The arrangement was ingenious, if—by today’s standards, at least—fairly unusual. When Jim Hodge was in high school in North Carolina in the 1950s, a local Chevy dealership left a Corvette parked in the school parking lot, keys dangling. The rules were simple: licensed drivers only, put in some gas for the next driver—go free.
When your product is a hot rod and its purring engine, the best marketing is the thing itself. Hodge spent many evenings twisting through back mountain roads, wind roaring, tires singing—free-wheeling drives that cemented a lifelong love. Hodge is far from alone in his affection. Cars seem to be a particularly American mania.
Perhaps that’s because the automobile—while officially invented in Europe—“came into being here,” as Hodge puts it. “We had thousands of miles of open area that needed people to go.” By the 1920s, state and local groups were collaborating to create official numbered highways.
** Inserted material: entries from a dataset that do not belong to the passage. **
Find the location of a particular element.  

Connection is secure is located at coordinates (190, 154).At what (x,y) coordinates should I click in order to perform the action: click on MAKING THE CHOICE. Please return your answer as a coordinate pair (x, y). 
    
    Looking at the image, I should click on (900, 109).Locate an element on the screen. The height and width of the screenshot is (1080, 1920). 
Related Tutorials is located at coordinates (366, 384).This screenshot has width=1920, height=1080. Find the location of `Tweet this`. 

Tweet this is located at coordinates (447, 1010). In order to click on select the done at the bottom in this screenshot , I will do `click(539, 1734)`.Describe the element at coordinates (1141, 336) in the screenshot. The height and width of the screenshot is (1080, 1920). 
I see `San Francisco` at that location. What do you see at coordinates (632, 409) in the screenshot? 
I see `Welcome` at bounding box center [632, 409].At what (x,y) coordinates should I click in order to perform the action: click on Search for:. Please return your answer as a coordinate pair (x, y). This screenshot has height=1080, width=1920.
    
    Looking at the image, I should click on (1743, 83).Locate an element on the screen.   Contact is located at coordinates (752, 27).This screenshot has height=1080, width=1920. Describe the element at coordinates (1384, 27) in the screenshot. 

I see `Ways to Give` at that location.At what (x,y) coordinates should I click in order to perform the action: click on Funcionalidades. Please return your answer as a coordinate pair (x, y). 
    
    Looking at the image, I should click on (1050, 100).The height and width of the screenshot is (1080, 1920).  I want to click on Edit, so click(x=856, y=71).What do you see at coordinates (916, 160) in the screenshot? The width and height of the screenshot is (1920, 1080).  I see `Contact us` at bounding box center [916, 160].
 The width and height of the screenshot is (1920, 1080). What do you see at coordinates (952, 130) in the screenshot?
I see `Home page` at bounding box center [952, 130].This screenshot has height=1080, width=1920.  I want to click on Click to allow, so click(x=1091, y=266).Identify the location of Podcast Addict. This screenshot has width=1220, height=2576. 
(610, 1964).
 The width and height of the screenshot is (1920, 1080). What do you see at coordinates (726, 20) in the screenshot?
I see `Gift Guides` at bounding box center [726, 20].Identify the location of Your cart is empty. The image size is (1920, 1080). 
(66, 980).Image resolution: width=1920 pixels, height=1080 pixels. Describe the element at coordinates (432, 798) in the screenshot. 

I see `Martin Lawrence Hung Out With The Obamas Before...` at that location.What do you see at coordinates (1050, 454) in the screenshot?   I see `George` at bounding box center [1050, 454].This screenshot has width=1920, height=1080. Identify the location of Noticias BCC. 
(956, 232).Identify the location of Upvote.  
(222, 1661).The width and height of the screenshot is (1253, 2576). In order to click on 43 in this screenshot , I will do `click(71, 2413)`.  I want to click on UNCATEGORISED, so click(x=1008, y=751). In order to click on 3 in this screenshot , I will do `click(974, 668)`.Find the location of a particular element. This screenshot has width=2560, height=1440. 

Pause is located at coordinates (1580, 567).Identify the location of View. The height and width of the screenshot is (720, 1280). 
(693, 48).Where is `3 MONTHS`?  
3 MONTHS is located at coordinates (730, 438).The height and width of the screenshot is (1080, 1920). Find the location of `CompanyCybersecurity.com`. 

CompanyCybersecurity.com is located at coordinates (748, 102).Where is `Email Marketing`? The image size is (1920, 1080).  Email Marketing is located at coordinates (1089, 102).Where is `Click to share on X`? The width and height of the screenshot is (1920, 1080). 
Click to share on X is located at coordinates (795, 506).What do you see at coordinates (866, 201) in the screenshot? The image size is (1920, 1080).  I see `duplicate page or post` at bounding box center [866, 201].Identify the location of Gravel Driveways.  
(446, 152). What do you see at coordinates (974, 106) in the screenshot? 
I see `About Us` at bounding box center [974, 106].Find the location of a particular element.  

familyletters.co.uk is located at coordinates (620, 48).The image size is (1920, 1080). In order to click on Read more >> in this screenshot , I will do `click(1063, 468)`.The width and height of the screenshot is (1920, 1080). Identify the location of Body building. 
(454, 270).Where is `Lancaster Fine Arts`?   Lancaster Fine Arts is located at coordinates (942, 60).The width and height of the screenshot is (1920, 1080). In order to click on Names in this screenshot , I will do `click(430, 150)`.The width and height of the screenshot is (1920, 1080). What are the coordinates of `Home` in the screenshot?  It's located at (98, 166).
U.S. Highway 66, which unspools from Chicago to Los Angeles, maybe the most famous. But U.S. 90, built in the same era atop a route once known as the “Old Spanish Trail,” is, as far as I’m concerned, in the same class. It’s a rare opportunity to drift along the highway, watching waves breaking across the sand. But there is one week each year that the road trip becomes difficult: in early October, during “Cruisin’ the Coast.”